Однажды после долгого и бесплодного спора Гумилёв отошел в сторону явно чем-то раздраженный.

— Вот смотрите, — сказал он мне. — Этот человек упрям необыкновенно. Он не хочет понять самых очевидных истин. В этом разговоре он чуть не вывел меня из равновесия…

— Да, но вы беседовали с ним необычайно почтительно И ничего не могли ему возразить.

Гумилёв быстро и удивленно взглянул на меня.

— А что бы я мог сделать? Вообразите, что вы разговариваете с живым Лермонтовым. Что бы вы могли ему сказать, о чем спорить?

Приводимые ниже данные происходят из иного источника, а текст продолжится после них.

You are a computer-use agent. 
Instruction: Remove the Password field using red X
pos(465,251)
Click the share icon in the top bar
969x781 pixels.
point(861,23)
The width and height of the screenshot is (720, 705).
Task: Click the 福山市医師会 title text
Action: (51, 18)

Как-то Гумилёв подарил Блоку свою недавно вышедшую книгу, тут же набросав на первой странице несколько слов почтительного посвящения[1]. Блок поблагодарил его. На другой день он принес Гумилёву свой сборник «Седое утро». И когда Гумилёв торжественно развернул его, мы все с недоумением прочли следующую надпись:

«Глубокоуважаемому и милому Николаю Степановичу Гумилёву, стихи которого я всегда читаю при свете дня»

Гумилёв усмехнулся иронически и недовольно. Он-то во всяком случае не считал, что для стихов нужны сумерки или лунный свет.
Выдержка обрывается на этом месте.